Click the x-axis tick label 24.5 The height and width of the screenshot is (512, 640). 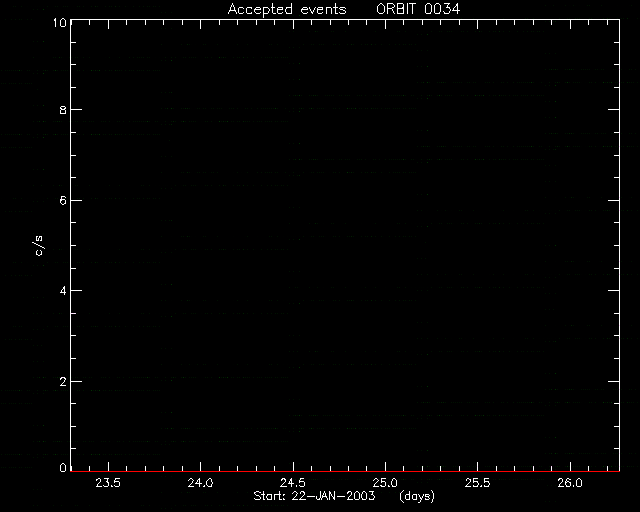click(293, 483)
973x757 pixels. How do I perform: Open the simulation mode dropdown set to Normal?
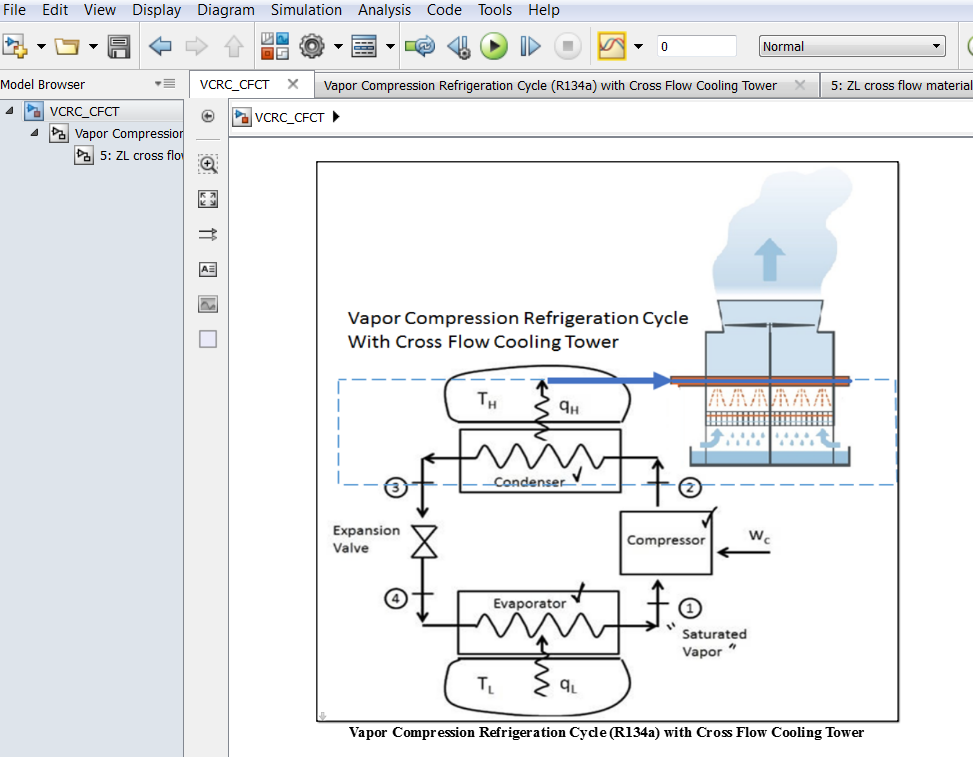(851, 45)
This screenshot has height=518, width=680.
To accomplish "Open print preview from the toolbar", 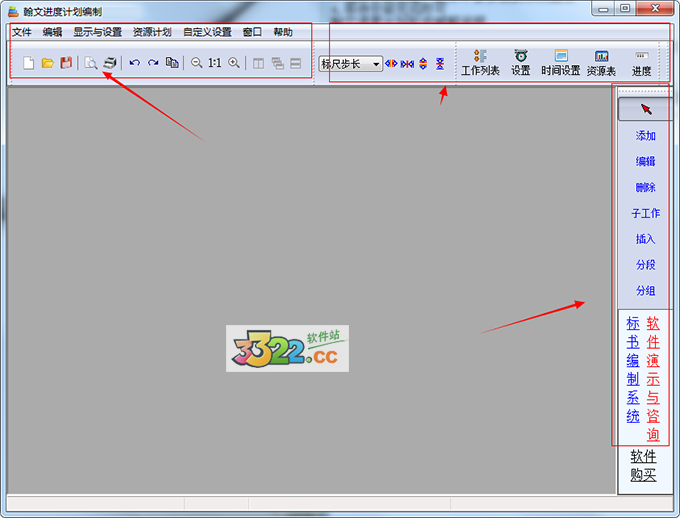I will point(91,63).
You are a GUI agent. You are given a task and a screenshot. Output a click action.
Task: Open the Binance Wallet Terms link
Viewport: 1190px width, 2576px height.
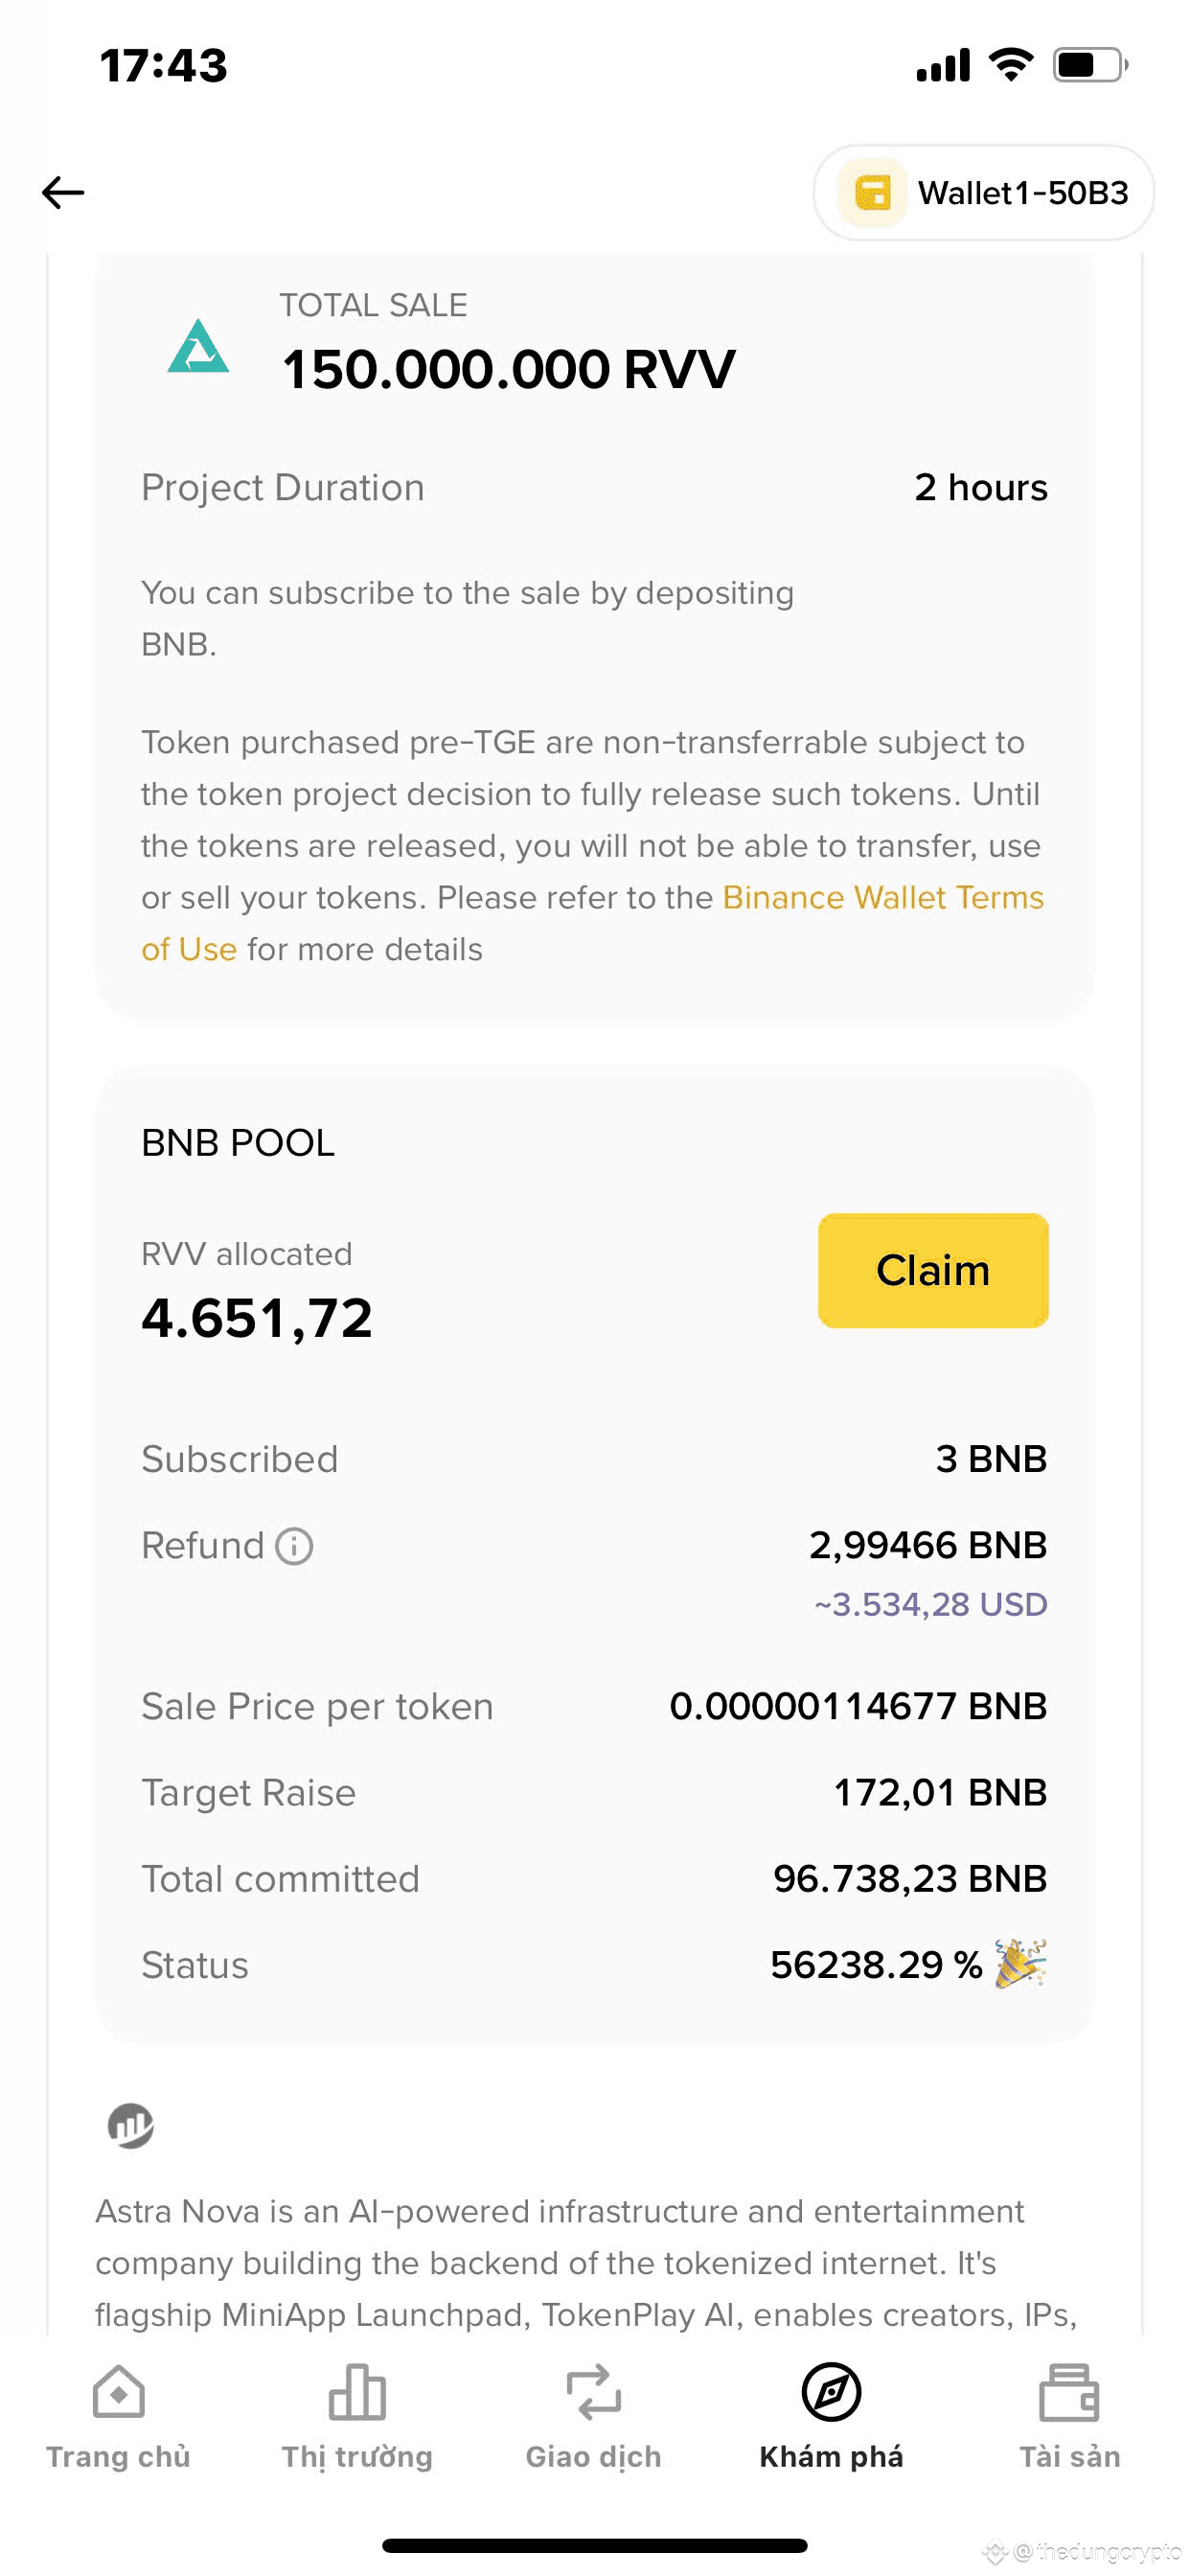point(882,897)
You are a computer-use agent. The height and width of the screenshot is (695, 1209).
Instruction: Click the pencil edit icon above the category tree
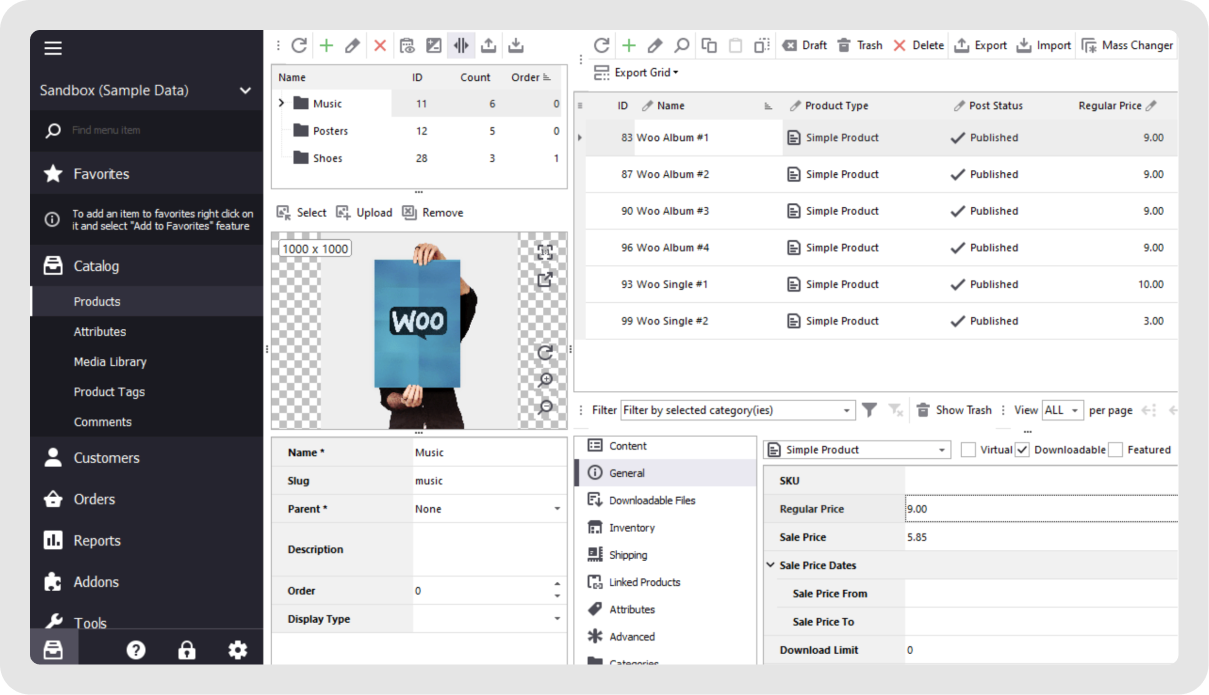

· · · · · · ·

*To do*.
In the data above, copy every line where the string "agent" appears.

*Result for this exercise*.
You are a GUI agent. You are given a task and a screenshot. Output a click action.
You are a computer-use agent. The height and width of the screenshot is (695, 1209).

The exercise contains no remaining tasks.